Would you please return only the lines from the one with "The height and" through the last line of the records below, leaving the pictures out?

= = = = = = =

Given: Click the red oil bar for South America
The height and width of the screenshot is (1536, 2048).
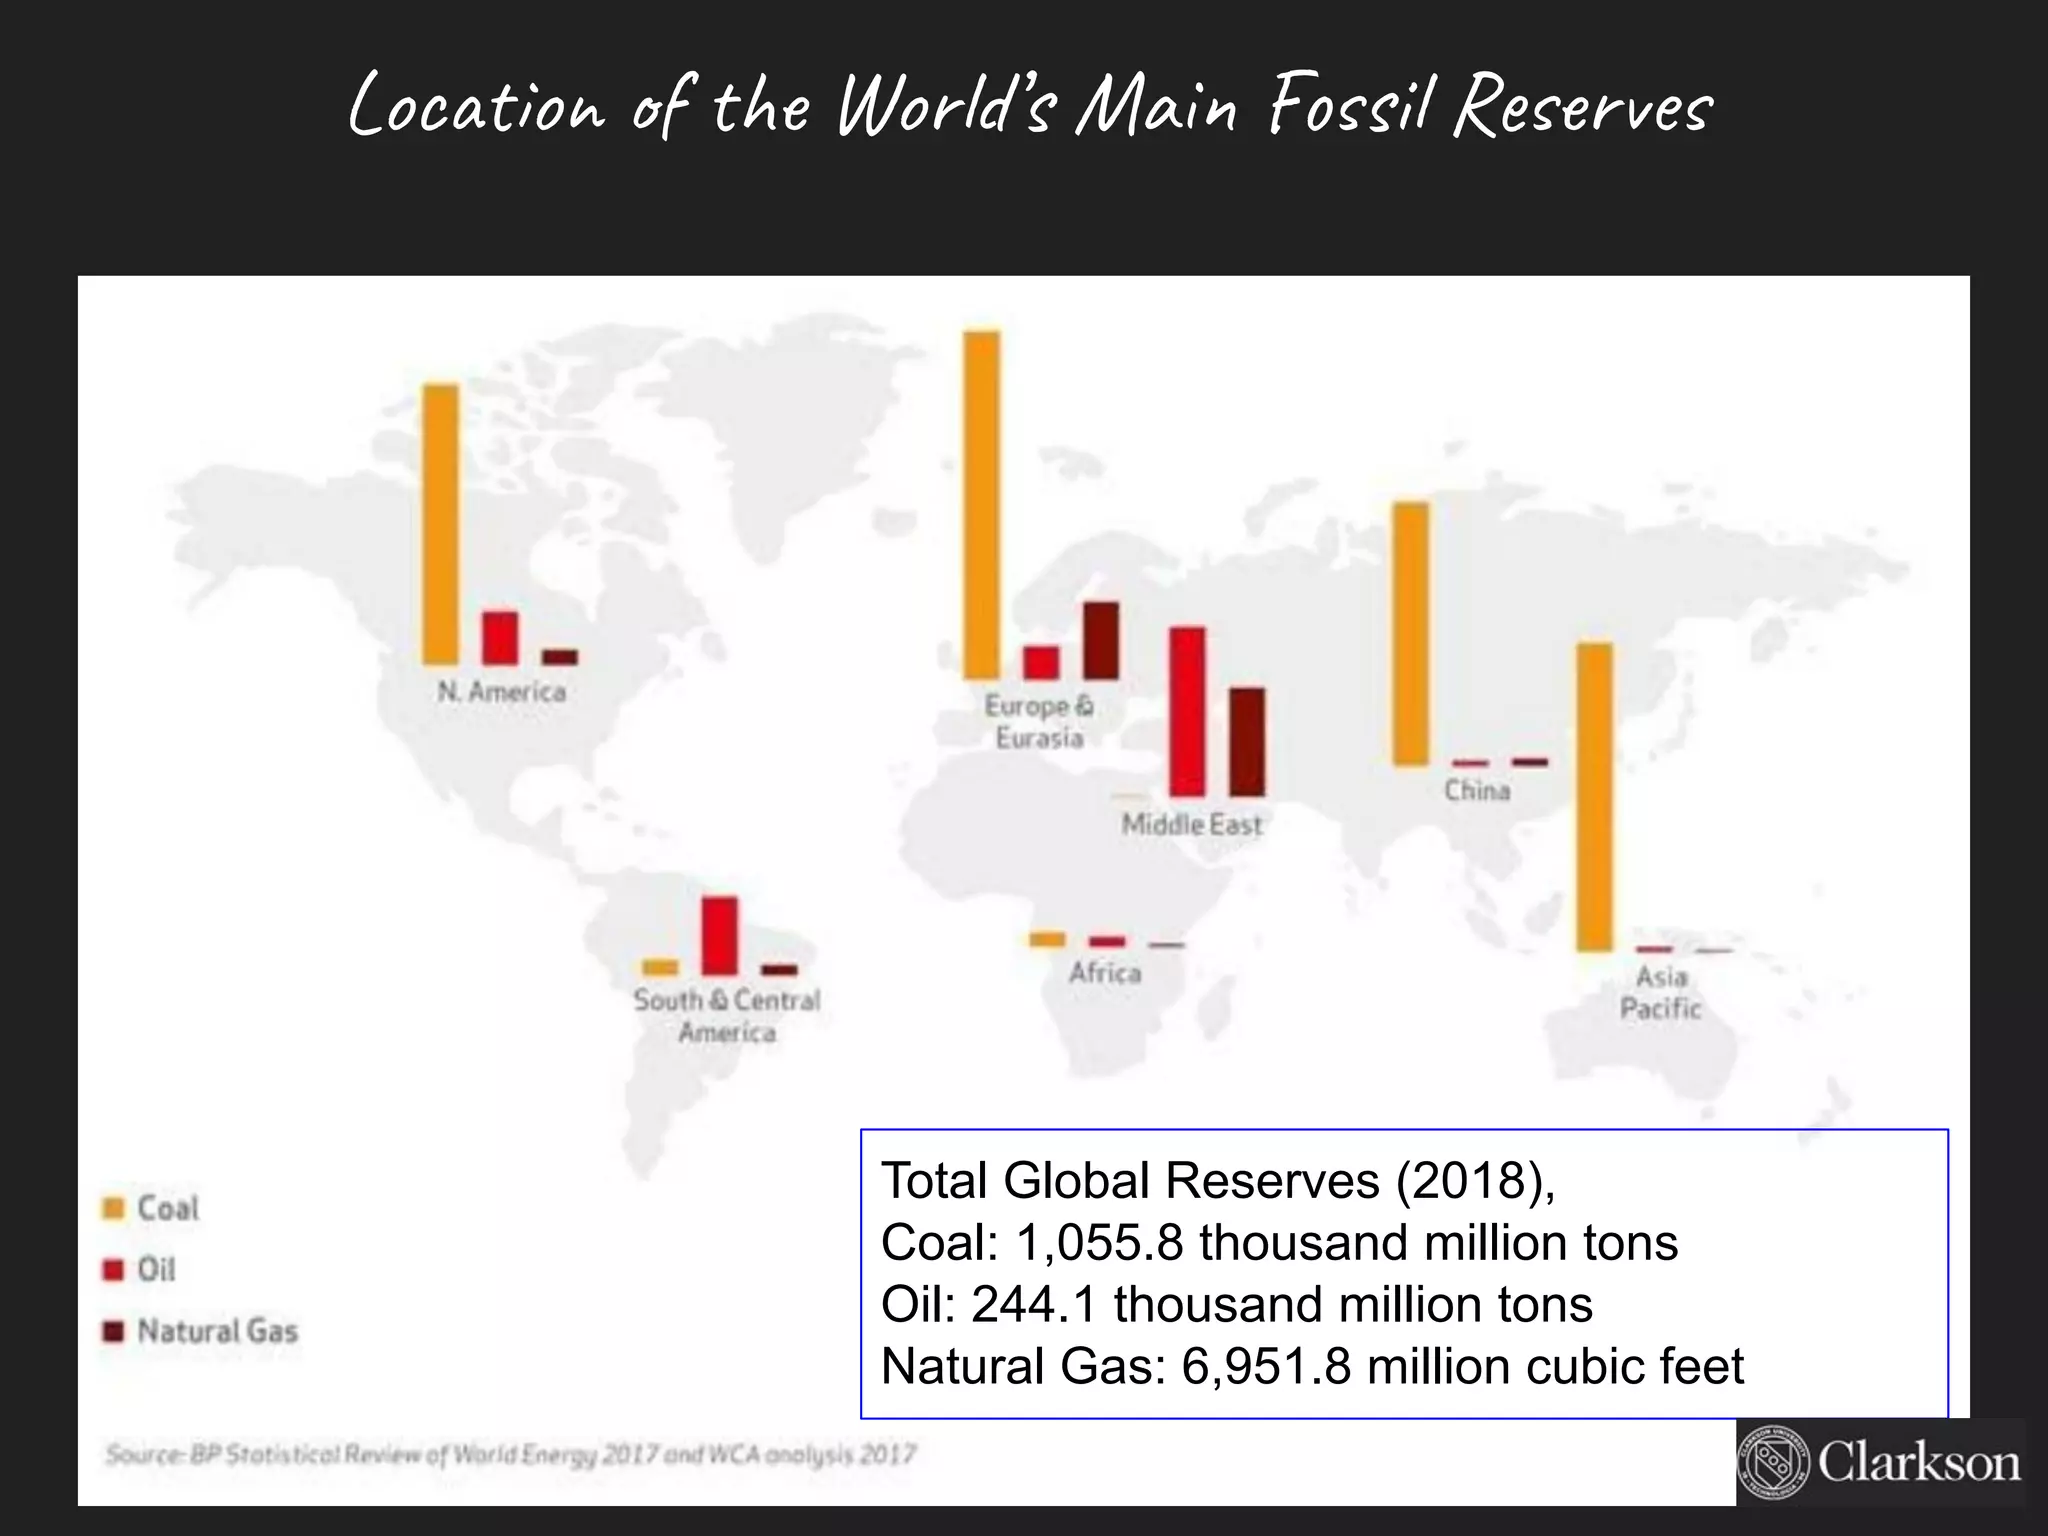Looking at the screenshot, I should pos(719,935).
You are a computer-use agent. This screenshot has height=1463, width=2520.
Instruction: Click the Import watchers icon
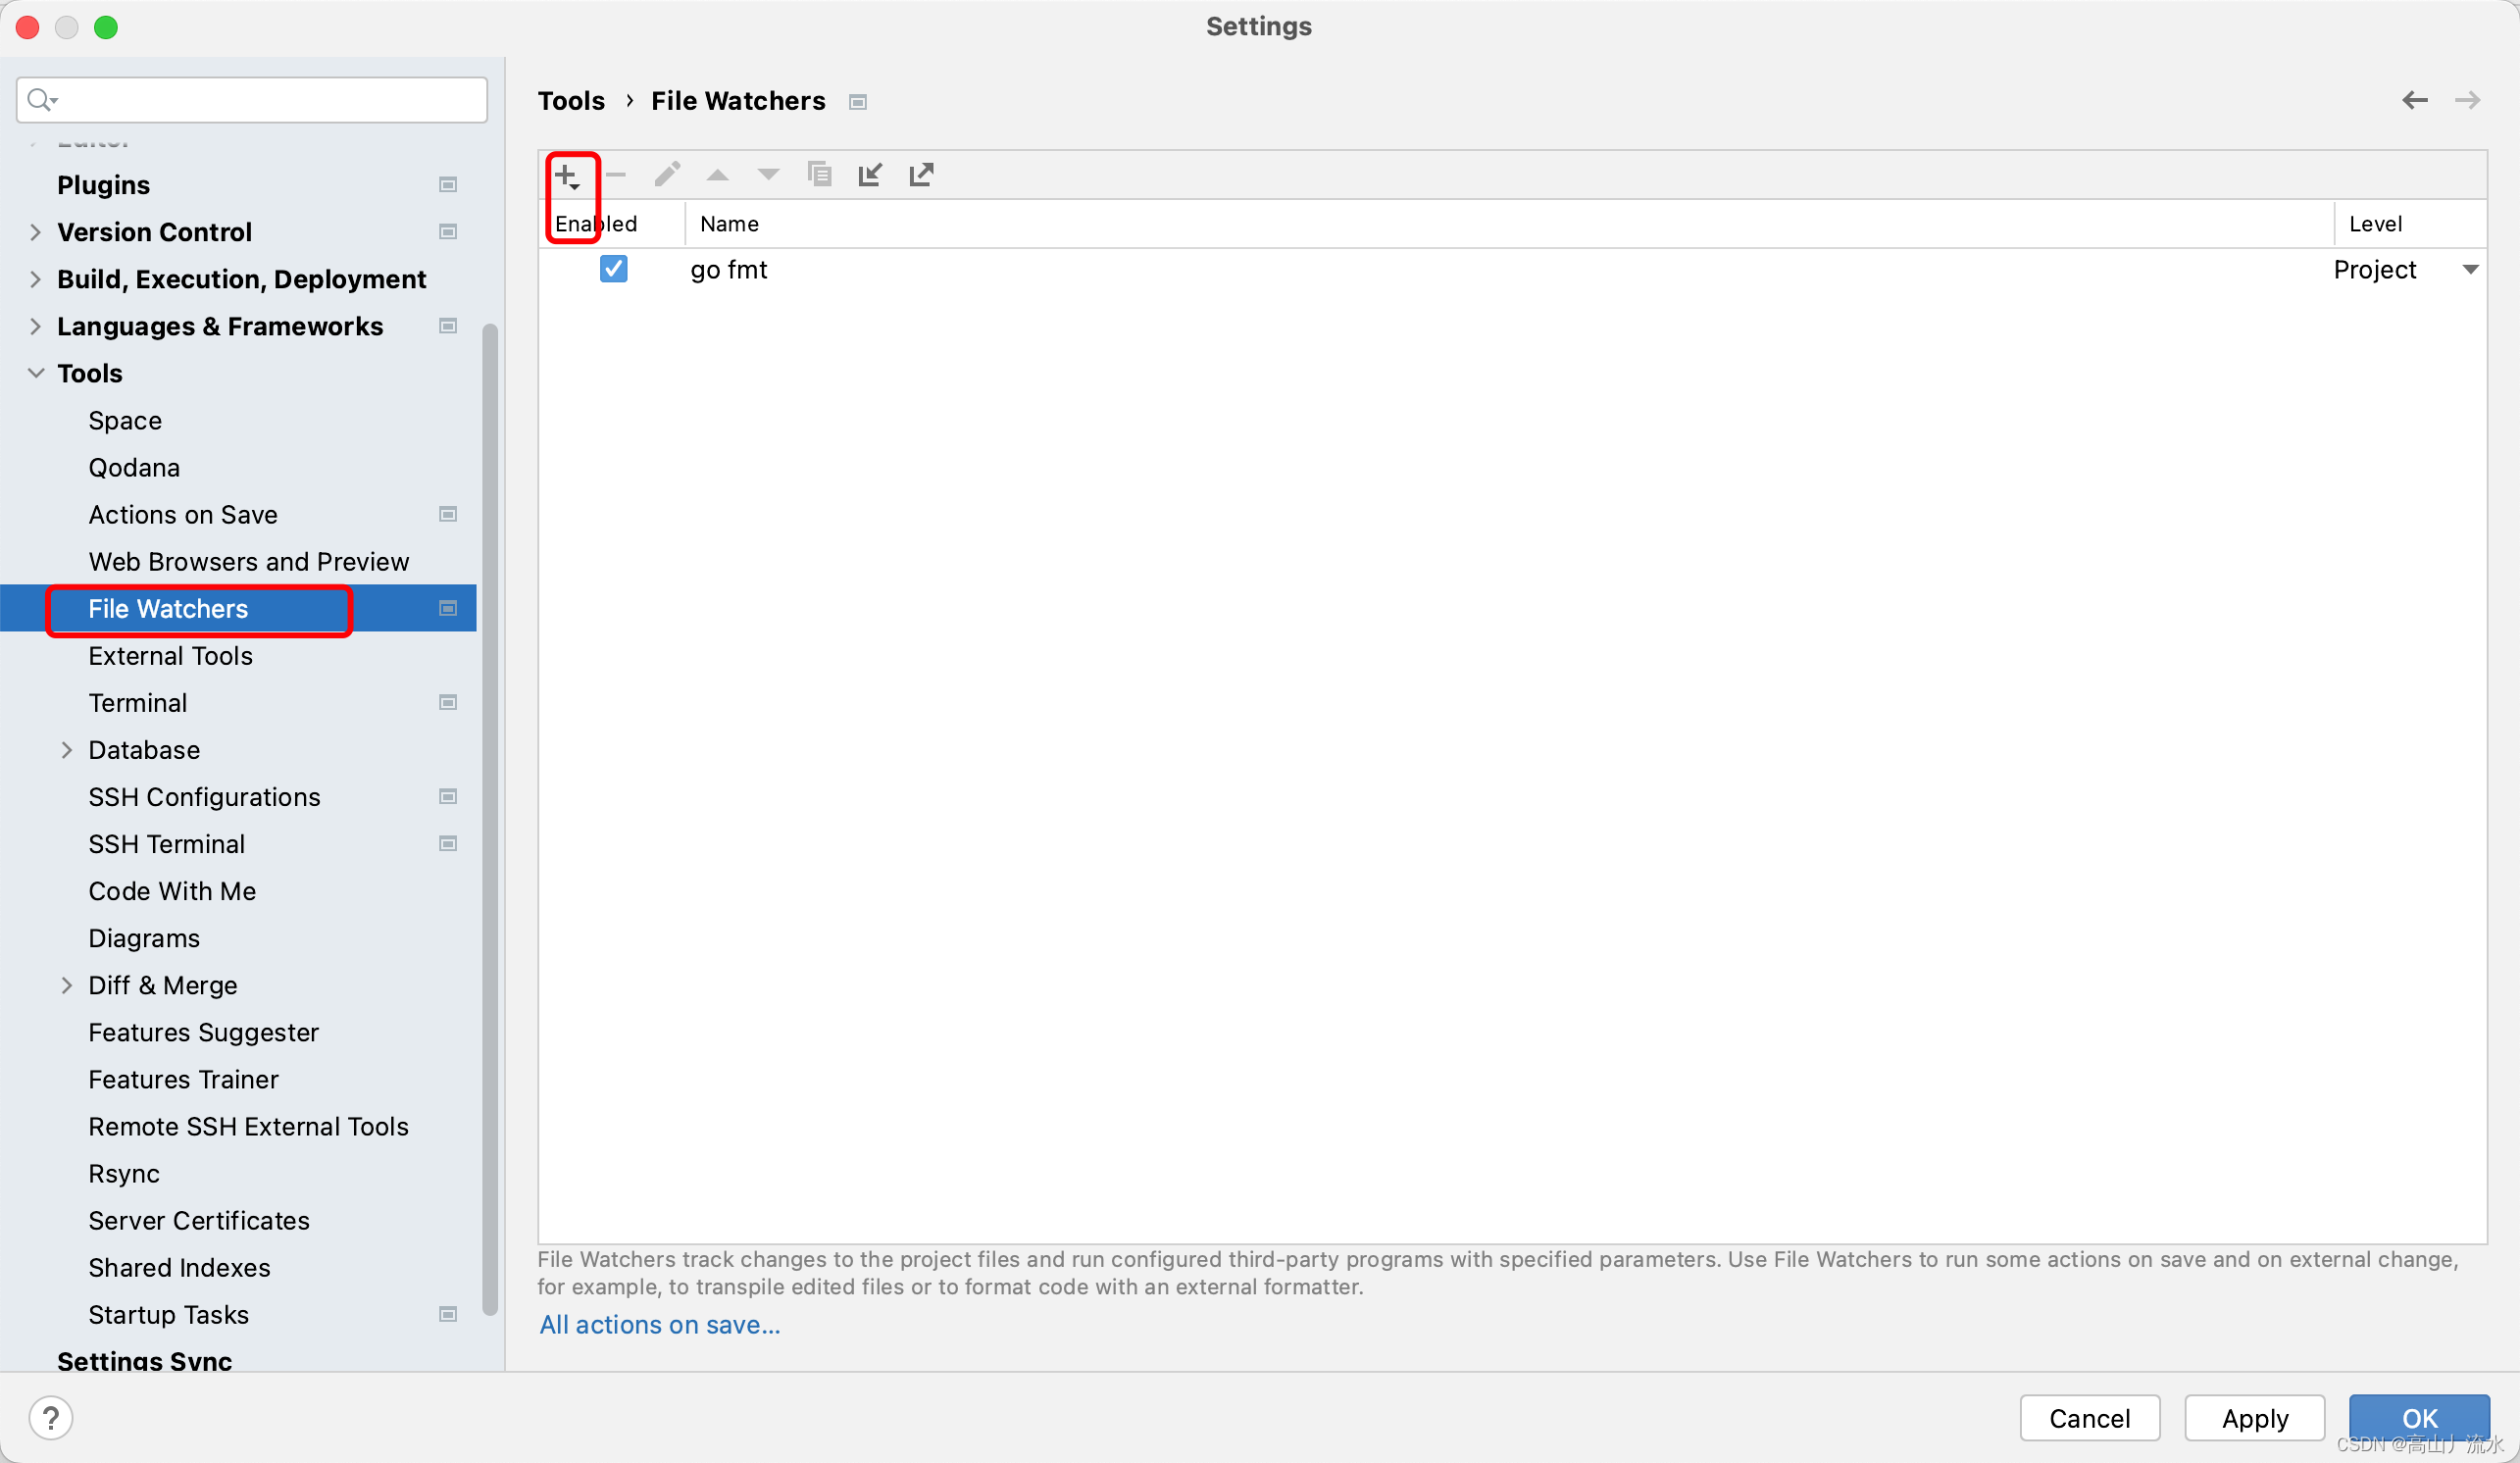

= = = = = = =

ANSWER AREA:
The height and width of the screenshot is (1536, 2048).
Looking at the screenshot, I should pos(719,935).
You are a computer-use agent. This screenshot has height=1463, width=2520.
Instruction: Click the Import watchers icon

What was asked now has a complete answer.